Action by Motor Contract Company against W. M. Van Der Volgen. From an adverse judgment, defendant appeals.
Reversed with directions.
Warren Hardy, of Seattle, for appellant.
Henry Clay Agnew, of Seattle, for respondent.
Alleging the defendant refused to pay two overdue installments on an automobile, and that the plaintiff elected to declare all amounts paid thereon forfeited, the plaintiff finance company commenced this action to obtain possession of the automobile and to recover the costs of the action and the sum of $100 as a reasonable attorney's fee. It appears from the allegations of the complaint that the plaintiff, a finance company doing business in the state of Washington purchased for value from the vendor the conditional sales contract on which the Guaranteed Used Car Company sold an automobile to the defendant; that the contract is in the usual form, except for two additional provisions therein reading as follows:
The defendant admitted the contract, that it was purchased for value by the plaintiff, and that he failed to make the payments due on the automobile, but set up two counterclaims. As a first counterclaim the defendant alleged that the agreed purchase price of the automobile was $300, 'and that the sum of $120.00 was added to said contract as interest, and constituted usury to said amount.' As a second counterclaim the defendant alleged that the vendor misrepresented that the car was in a first-class mechanical condition; that the condition of the car was such as to necessitate repairs costing the defendant $200.
Plaintiff's demurrer to the counterclaim was sustained, and, the defendant refusing to plead further, the plaintiff was adjudged entitled to possession of the automobile, and to recover costs and an attorney's fee of $100. From that judgment the defendant has appealed.

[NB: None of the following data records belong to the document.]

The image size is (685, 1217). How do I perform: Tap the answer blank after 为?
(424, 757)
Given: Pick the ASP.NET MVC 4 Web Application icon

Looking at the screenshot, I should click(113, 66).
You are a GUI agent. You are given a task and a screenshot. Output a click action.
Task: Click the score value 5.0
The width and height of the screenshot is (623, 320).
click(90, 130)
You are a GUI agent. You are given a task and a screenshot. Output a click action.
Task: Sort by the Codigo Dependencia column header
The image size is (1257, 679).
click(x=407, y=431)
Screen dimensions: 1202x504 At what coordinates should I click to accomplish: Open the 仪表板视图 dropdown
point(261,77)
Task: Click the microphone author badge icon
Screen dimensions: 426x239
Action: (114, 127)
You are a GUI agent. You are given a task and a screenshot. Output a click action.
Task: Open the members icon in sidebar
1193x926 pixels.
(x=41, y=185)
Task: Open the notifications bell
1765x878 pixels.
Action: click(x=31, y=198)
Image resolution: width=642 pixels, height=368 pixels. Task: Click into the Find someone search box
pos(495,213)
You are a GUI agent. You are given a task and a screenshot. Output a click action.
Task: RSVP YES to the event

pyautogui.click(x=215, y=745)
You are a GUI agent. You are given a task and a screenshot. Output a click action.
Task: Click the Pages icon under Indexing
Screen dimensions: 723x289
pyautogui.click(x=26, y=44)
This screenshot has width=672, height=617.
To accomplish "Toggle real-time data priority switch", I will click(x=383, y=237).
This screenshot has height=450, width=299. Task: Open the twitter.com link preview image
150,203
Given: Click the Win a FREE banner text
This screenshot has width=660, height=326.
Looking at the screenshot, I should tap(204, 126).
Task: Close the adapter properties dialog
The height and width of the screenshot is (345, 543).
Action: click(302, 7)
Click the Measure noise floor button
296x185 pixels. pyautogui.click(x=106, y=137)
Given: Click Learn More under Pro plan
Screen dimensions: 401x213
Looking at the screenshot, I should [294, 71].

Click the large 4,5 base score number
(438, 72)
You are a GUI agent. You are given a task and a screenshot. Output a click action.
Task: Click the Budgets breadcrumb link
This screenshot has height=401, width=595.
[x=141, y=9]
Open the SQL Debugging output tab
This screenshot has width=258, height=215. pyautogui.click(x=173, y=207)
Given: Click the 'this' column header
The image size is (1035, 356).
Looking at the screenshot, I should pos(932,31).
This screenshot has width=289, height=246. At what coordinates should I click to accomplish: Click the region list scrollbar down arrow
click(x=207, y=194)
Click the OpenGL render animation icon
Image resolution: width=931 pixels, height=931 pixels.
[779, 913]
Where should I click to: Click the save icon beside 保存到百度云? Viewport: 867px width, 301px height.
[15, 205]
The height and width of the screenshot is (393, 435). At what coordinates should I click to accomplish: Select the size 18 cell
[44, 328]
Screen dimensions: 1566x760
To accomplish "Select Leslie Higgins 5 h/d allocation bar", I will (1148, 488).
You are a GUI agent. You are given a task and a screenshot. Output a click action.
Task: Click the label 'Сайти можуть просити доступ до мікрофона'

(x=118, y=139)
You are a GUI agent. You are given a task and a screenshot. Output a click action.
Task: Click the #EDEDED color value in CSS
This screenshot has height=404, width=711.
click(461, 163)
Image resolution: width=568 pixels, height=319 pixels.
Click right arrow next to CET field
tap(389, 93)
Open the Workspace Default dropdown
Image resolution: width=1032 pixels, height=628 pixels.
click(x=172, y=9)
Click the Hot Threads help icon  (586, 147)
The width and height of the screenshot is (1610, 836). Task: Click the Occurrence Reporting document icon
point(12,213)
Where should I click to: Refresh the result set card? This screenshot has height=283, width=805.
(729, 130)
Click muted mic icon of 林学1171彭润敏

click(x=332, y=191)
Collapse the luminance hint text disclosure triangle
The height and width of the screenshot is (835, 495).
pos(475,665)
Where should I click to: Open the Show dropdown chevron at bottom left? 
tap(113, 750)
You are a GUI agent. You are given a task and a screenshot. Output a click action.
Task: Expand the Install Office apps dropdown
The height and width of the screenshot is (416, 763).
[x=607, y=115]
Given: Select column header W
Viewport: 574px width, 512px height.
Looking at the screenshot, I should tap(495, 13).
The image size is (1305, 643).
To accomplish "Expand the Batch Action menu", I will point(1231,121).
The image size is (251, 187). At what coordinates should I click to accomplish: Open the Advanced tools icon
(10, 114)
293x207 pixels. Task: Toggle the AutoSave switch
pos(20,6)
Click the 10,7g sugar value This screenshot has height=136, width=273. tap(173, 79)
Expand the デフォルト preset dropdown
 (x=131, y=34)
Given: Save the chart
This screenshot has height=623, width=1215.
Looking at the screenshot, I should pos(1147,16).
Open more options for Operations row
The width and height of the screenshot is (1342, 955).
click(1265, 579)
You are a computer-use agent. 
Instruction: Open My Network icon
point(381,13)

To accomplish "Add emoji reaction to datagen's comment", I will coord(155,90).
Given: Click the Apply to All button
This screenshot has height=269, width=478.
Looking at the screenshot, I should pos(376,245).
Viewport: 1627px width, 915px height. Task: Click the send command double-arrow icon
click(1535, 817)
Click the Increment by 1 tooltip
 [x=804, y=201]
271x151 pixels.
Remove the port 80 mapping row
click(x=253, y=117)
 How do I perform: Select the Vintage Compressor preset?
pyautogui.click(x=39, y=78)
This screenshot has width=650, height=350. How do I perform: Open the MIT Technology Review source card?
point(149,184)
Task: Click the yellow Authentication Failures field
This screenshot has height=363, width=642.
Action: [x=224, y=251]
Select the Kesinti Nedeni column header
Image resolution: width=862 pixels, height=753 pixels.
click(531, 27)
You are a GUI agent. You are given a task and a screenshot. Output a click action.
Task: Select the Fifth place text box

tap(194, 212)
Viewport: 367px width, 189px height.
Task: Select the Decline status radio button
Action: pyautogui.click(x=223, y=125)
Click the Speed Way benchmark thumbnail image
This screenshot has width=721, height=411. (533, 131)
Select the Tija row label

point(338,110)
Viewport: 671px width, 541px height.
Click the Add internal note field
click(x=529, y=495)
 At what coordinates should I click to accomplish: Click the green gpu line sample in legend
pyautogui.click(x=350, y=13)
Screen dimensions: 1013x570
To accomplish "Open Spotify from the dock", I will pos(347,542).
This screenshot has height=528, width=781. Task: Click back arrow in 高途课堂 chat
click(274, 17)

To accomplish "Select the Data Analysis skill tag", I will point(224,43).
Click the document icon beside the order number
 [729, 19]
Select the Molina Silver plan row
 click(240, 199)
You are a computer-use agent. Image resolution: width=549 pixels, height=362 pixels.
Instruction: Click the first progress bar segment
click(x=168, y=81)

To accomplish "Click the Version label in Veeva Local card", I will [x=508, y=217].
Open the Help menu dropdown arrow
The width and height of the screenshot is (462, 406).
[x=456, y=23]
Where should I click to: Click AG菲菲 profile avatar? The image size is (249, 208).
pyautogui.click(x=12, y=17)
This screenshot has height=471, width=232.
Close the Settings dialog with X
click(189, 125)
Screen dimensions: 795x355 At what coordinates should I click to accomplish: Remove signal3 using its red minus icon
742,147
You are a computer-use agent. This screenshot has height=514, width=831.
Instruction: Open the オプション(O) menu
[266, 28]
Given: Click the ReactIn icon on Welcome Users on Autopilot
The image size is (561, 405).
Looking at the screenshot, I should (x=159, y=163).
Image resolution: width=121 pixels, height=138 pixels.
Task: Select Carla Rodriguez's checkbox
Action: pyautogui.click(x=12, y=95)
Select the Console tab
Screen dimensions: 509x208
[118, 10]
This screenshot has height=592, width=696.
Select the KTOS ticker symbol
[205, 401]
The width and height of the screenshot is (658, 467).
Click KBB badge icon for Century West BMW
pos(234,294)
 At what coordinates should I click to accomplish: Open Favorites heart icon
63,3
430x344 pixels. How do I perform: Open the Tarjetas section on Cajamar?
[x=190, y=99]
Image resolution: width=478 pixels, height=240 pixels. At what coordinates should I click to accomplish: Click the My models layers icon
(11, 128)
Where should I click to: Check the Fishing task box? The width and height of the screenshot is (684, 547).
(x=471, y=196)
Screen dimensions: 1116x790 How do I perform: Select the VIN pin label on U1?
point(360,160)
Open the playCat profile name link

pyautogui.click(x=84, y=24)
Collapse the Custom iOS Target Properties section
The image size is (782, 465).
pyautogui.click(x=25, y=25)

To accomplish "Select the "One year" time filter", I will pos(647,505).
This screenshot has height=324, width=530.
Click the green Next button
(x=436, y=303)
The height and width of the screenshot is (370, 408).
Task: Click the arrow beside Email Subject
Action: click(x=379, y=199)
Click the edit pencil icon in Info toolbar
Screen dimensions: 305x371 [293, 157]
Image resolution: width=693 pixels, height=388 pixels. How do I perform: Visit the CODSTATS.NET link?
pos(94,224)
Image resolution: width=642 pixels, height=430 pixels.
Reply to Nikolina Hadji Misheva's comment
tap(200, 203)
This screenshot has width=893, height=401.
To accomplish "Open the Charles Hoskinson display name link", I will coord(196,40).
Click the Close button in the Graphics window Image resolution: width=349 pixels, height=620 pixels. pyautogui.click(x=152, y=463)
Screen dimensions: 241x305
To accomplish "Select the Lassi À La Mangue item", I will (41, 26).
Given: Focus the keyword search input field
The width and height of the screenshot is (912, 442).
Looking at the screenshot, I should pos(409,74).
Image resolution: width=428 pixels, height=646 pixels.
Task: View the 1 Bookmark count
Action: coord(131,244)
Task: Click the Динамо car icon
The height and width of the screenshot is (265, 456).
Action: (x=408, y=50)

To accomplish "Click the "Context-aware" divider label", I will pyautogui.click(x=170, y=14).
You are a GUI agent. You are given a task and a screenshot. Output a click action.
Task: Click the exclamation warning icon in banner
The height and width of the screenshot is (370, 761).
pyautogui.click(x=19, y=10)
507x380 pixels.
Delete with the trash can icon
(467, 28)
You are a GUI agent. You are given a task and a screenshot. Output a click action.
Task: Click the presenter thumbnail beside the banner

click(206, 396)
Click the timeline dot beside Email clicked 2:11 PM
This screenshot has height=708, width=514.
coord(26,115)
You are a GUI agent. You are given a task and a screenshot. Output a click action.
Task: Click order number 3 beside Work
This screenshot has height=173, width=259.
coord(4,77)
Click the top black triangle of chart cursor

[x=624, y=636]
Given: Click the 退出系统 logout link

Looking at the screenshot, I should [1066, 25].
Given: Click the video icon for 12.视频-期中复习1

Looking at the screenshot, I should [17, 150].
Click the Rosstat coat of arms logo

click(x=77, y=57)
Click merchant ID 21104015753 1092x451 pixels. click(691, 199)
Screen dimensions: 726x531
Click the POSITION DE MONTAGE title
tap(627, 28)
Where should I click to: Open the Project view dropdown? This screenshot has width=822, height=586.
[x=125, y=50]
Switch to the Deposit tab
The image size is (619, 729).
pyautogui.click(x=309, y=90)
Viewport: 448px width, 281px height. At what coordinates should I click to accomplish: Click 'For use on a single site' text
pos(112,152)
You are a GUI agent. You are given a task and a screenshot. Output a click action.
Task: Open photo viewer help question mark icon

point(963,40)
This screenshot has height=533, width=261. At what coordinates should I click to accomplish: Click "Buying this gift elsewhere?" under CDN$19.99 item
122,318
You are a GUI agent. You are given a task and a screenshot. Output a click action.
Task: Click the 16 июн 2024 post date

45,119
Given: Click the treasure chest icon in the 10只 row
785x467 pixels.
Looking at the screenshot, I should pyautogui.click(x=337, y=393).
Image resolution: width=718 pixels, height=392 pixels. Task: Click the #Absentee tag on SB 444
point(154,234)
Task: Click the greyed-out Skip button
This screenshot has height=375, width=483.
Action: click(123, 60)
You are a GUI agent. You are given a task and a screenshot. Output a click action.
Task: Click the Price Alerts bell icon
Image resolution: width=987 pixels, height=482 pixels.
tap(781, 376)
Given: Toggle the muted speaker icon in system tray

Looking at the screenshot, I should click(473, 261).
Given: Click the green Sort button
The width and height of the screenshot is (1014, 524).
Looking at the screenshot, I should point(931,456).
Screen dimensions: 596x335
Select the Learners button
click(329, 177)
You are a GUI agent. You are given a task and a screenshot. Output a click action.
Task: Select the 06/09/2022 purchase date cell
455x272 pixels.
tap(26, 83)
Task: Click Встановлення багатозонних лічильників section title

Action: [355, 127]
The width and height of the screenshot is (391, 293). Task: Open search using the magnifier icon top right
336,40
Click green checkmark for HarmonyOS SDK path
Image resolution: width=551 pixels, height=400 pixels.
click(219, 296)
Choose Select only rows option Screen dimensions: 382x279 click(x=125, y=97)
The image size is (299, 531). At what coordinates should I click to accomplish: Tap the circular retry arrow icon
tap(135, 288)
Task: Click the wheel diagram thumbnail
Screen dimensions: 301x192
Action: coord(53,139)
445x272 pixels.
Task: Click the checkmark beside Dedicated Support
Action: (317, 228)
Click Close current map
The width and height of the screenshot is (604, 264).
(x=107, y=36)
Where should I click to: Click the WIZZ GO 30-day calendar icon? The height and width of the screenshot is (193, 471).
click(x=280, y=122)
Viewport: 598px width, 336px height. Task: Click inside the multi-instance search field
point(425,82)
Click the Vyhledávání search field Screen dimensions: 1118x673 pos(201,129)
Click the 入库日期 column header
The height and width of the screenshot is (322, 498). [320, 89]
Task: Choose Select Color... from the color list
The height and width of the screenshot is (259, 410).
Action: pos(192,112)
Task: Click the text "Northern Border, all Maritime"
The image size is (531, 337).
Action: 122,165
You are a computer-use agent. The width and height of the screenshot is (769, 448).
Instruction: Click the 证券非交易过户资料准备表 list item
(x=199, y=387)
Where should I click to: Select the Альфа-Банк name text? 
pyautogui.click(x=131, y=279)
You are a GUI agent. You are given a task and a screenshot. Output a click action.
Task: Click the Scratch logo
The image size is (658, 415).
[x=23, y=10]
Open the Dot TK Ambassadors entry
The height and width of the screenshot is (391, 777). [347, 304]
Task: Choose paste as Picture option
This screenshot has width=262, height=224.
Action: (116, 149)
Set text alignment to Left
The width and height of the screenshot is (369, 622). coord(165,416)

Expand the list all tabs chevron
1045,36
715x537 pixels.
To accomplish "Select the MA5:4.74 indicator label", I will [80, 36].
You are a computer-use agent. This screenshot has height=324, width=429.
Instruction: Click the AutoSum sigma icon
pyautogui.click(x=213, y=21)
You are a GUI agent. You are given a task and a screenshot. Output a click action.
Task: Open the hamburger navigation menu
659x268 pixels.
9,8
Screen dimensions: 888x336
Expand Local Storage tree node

Appellant contends that the agreement contravenes public policy, as it allows a vendor to contract for the payment of usury or employ fraudulent practices, and to sell his illegal contract free of these defenses; that, although admitting in this replevin action $100 is a reasonable attorney's fee, the court had no right to impose any fee; that the respondent, having canceled the contract and forfeited all of the rights of the appellant thereunder, is precluded, as the contract no longer exists, from resorting to any provision of that contract to derive any benefit therefrom.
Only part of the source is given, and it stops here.